Di komunitas itulah, ia mendalami ilmu papercraft, dan pada awal 2020, ia memberanikan diri untuk terjun ke bisnis ini.
Proses pembuatan satu unit miniatur bus memakan waktu satu hingga dua hari, tergantung pada ukuran dan tingkat detail. Harga yang ditawarkan juga bervariasi, mulai dari Rp 50 ribu hingga Rp 500 ribu.
Miniatur yang dilengkapi dengan lampu dijual seharga Rp 100 ribu, sementara yang berukuran besar dengan spesifikasi penuh dan interior lengkap dibanderol hingga Rp 500 ribu.
Selama setahun menekuni usahanya, Jakaria telah menghasilkan ratusan miniatur bus dengan berbagai bentuk dan detail.

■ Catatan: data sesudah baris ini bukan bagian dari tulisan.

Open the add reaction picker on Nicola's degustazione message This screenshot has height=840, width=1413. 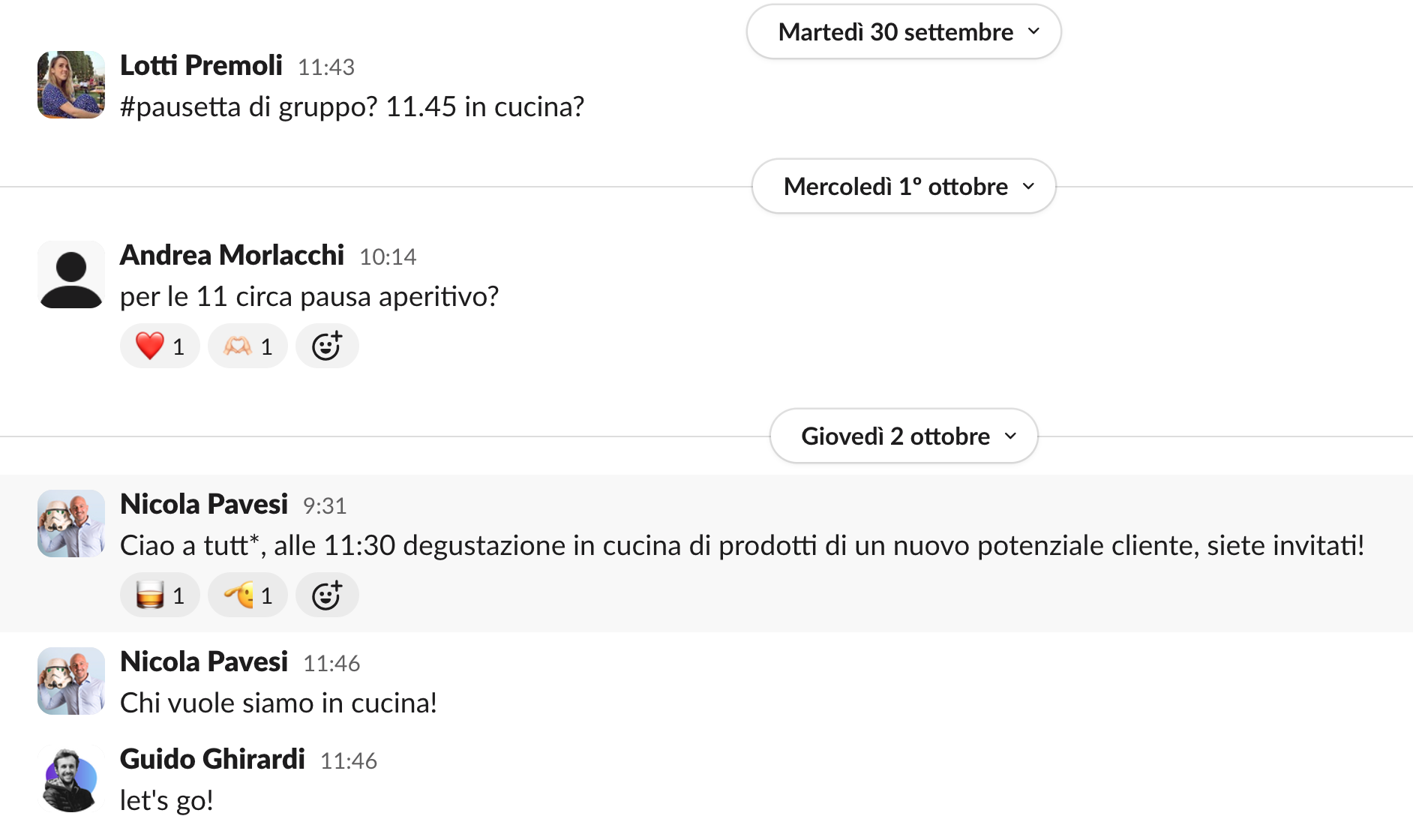tap(327, 594)
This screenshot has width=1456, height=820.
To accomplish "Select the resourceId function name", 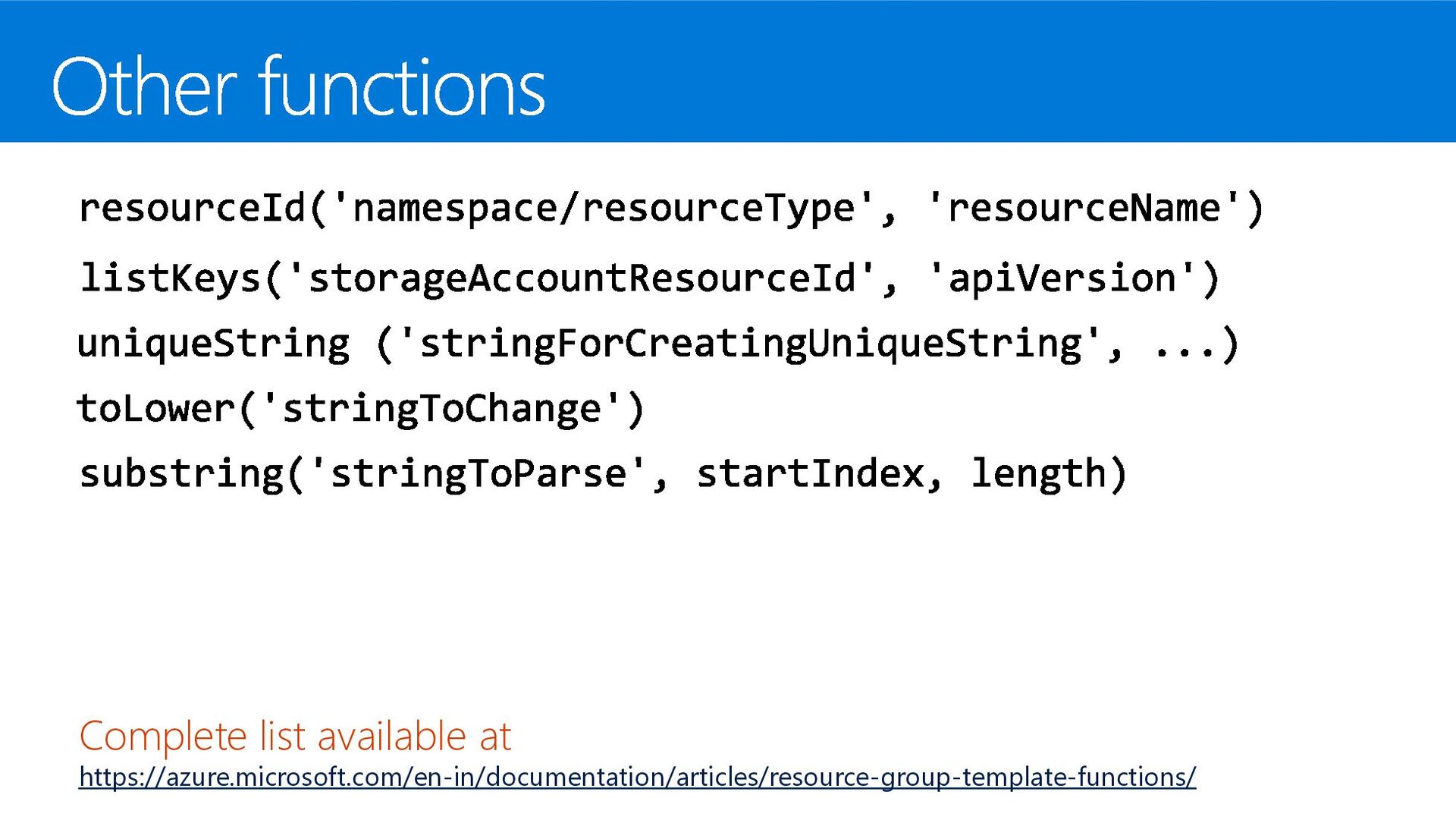I will (x=192, y=208).
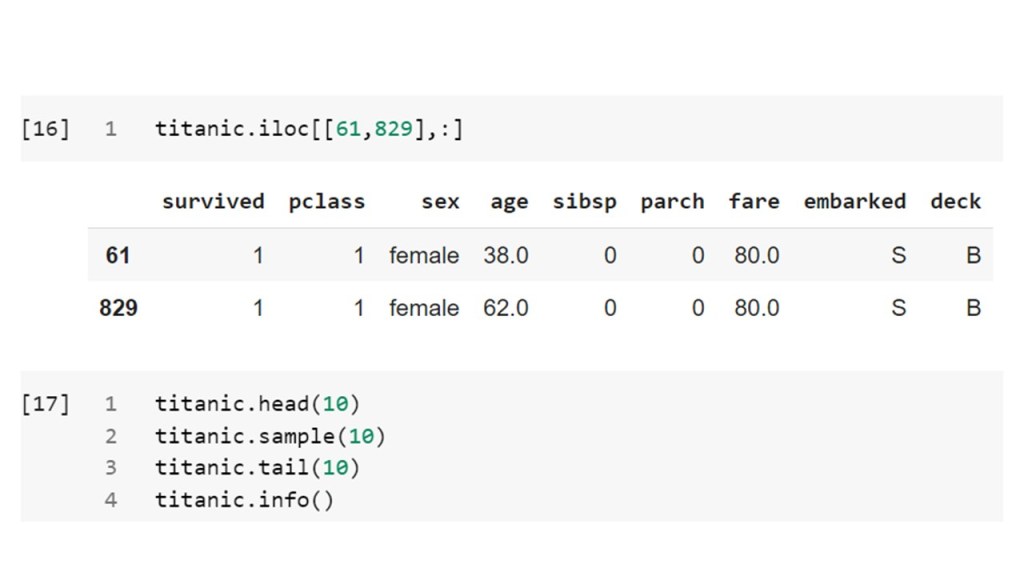Select the 'fare' column header
This screenshot has height=576, width=1024.
[x=754, y=201]
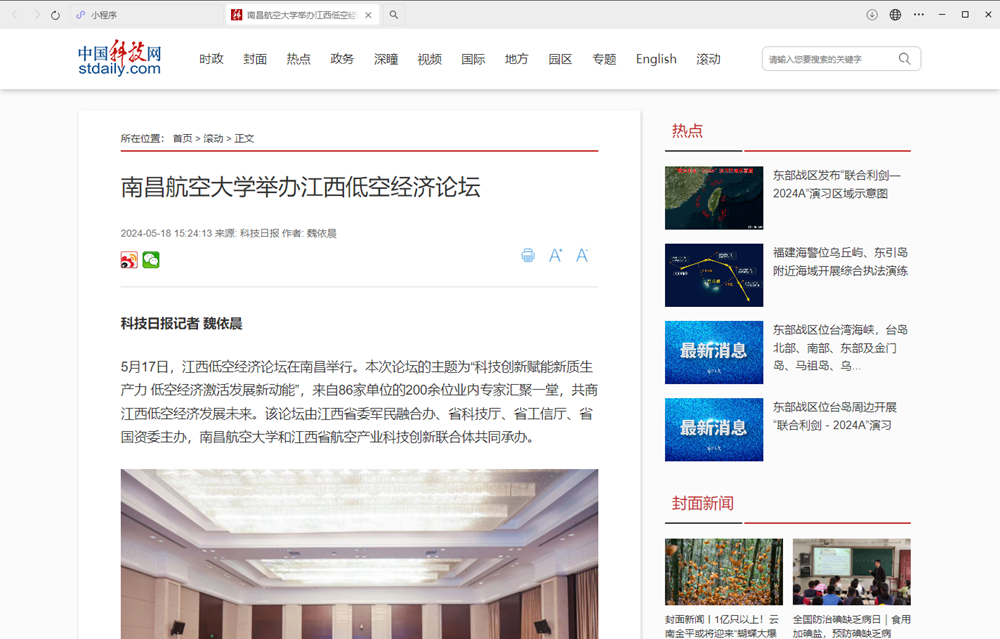Open 滚动 breadcrumb link
Image resolution: width=1000 pixels, height=639 pixels.
[x=214, y=137]
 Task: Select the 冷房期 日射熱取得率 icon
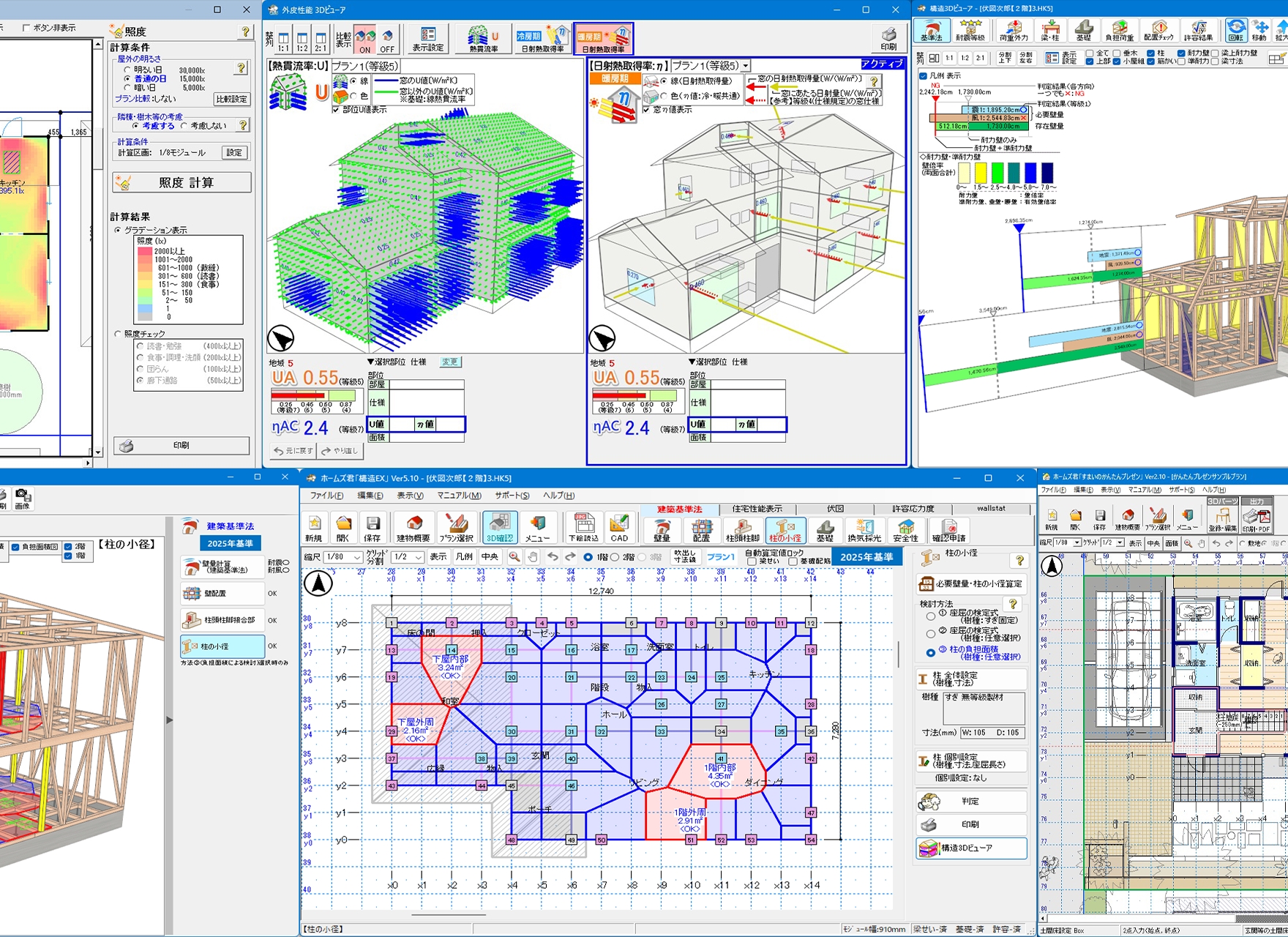[542, 39]
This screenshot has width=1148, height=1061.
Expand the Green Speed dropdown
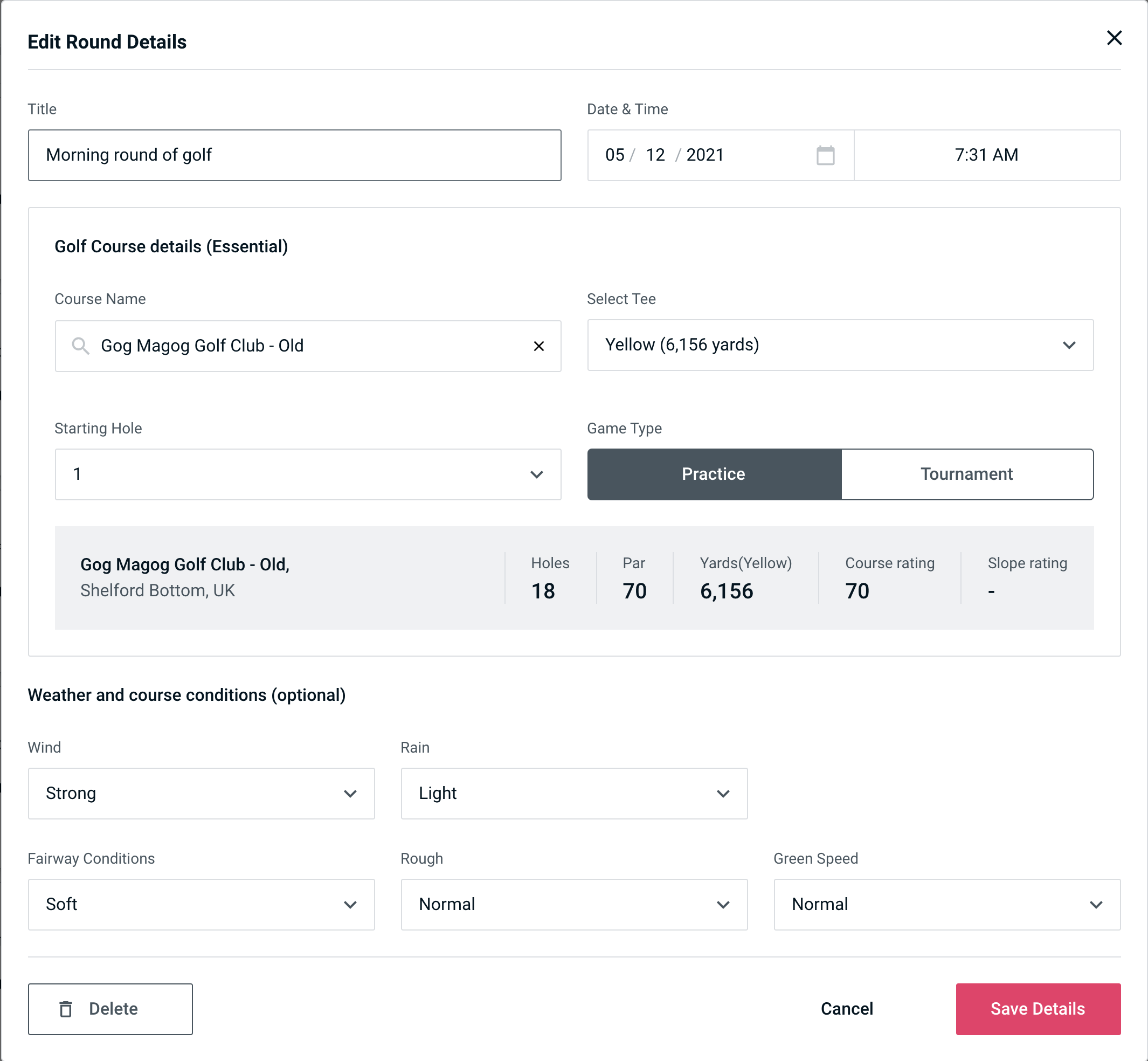tap(946, 904)
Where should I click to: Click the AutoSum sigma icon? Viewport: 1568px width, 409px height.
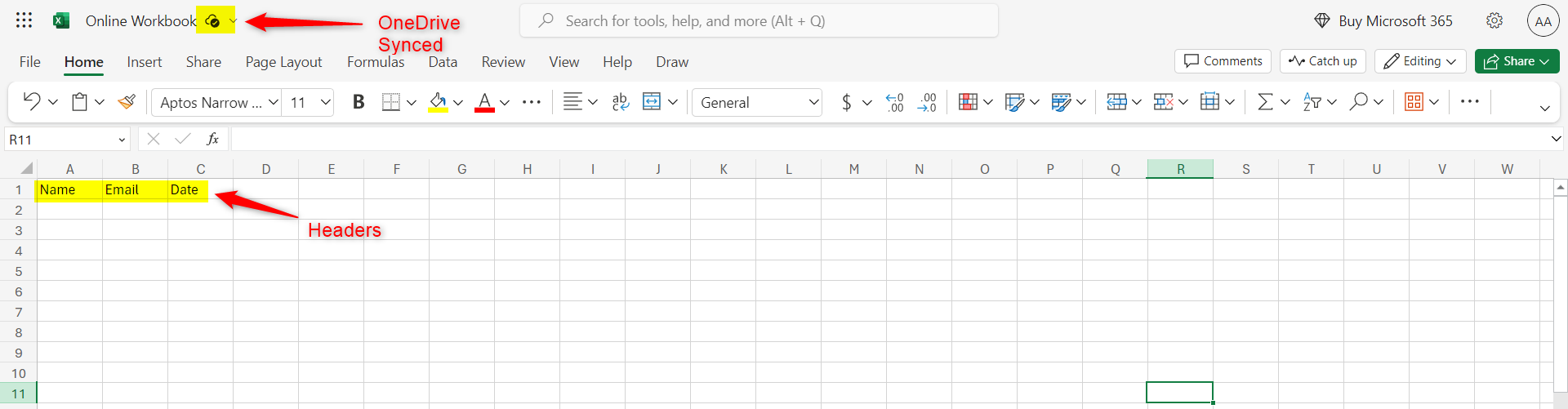[1264, 102]
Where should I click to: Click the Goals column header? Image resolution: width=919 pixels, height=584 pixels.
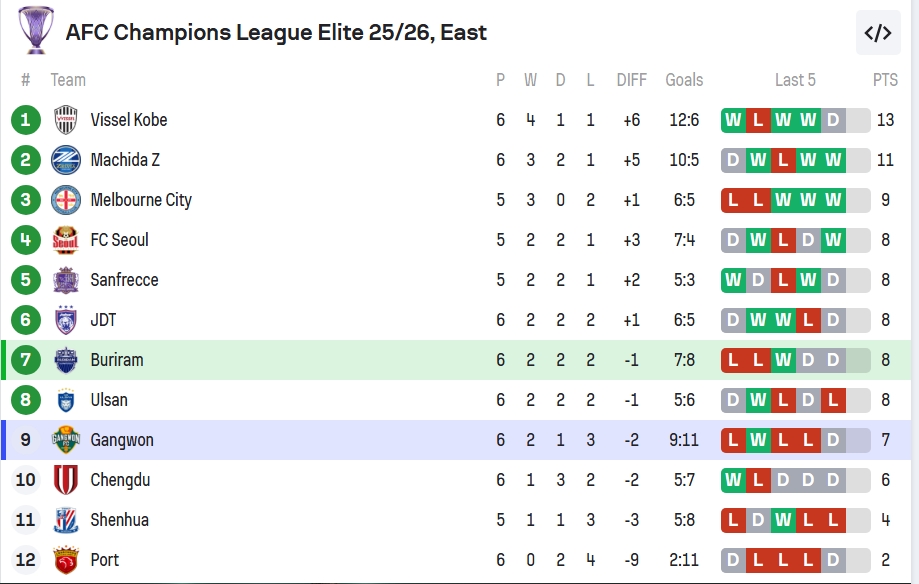point(684,80)
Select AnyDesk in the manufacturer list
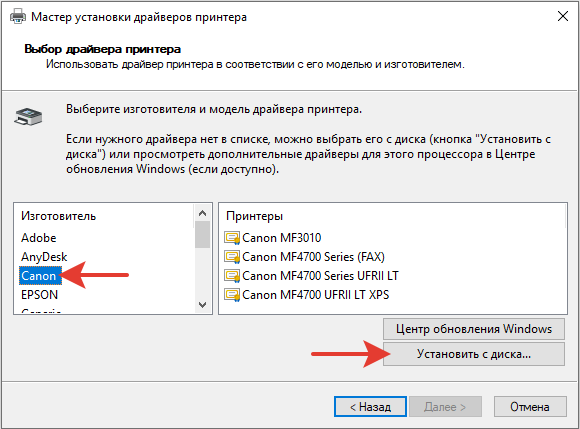 tap(44, 257)
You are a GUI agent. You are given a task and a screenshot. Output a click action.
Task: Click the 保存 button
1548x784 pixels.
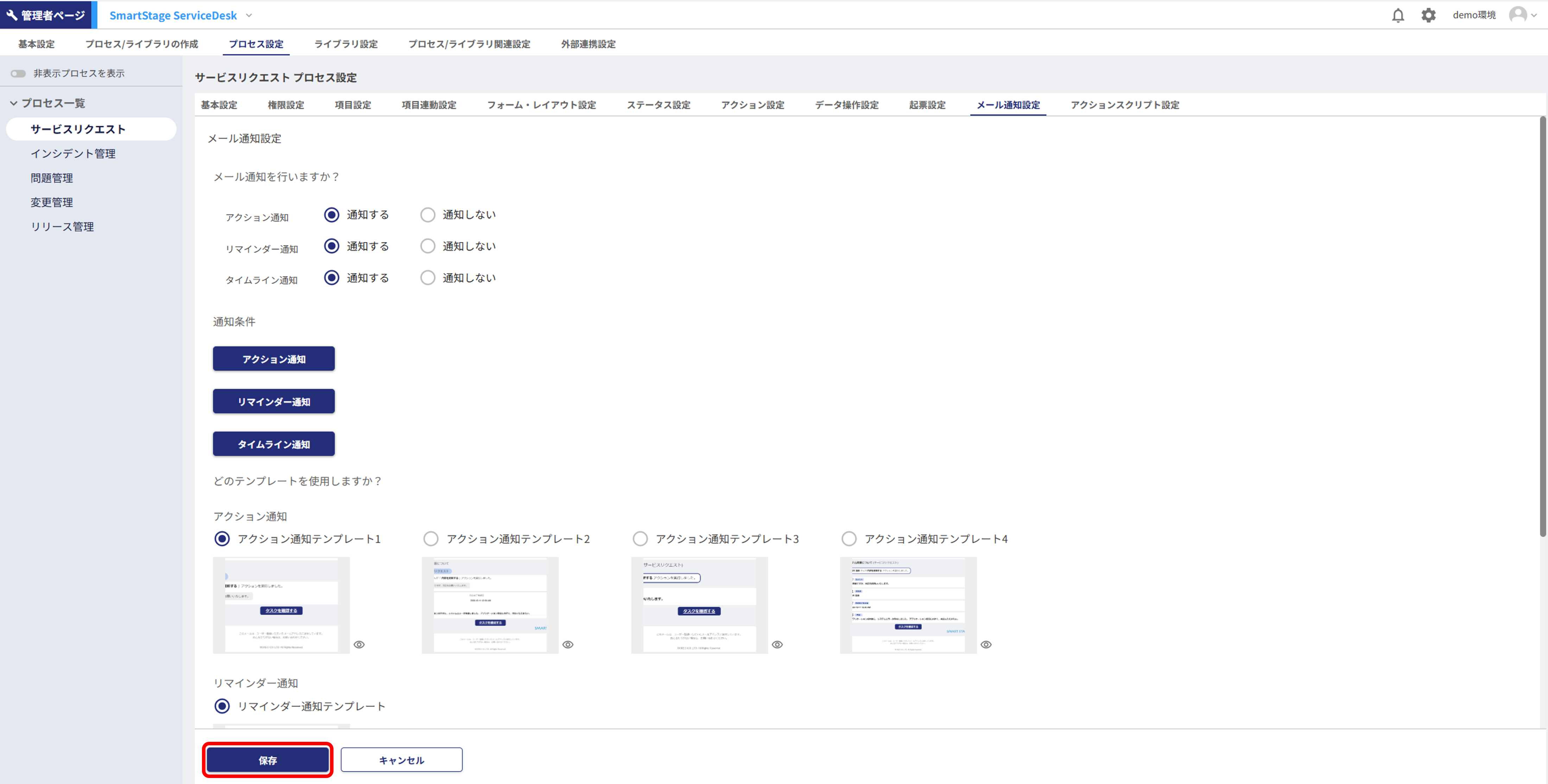coord(267,760)
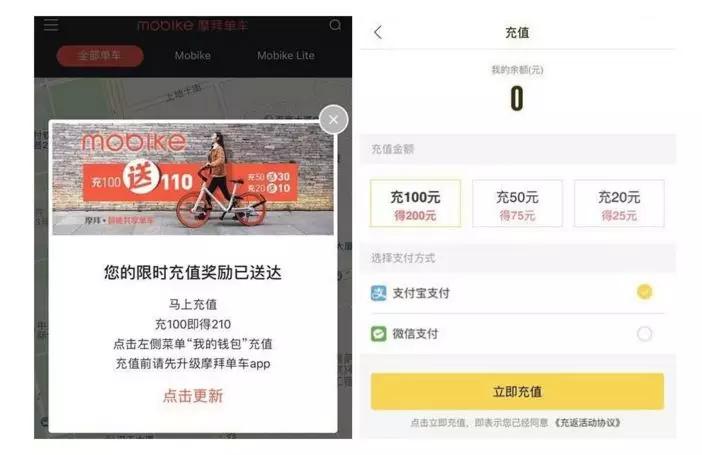
Task: Go back using the left chevron arrow
Action: click(378, 32)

Ia tidak hanya mengandalkan penjualan di lapaknya, tetapi juga memanfaatkan media sosial seperti Facebook dan Instagram untuk menjangkau lebih banyak pelanggan. Pembeli bahkan bisa memesan model miniatur bus sesuai dengan keinginan mereka.
Namun, beberapa bulan terakhir, Jakaria menghadapi tantangan besar. Penjualannya mulai merosot drastis, dari yang awalnya mampu menjual 20 unit per bulan, kini hanya bisa menjual setengahnya.
“Penjualan berkurang, pesanan juga tidak tentu, kadang bisa lima, paling banyak sepuluh unit dalam sebulan,” ungkap Jakaria lirih.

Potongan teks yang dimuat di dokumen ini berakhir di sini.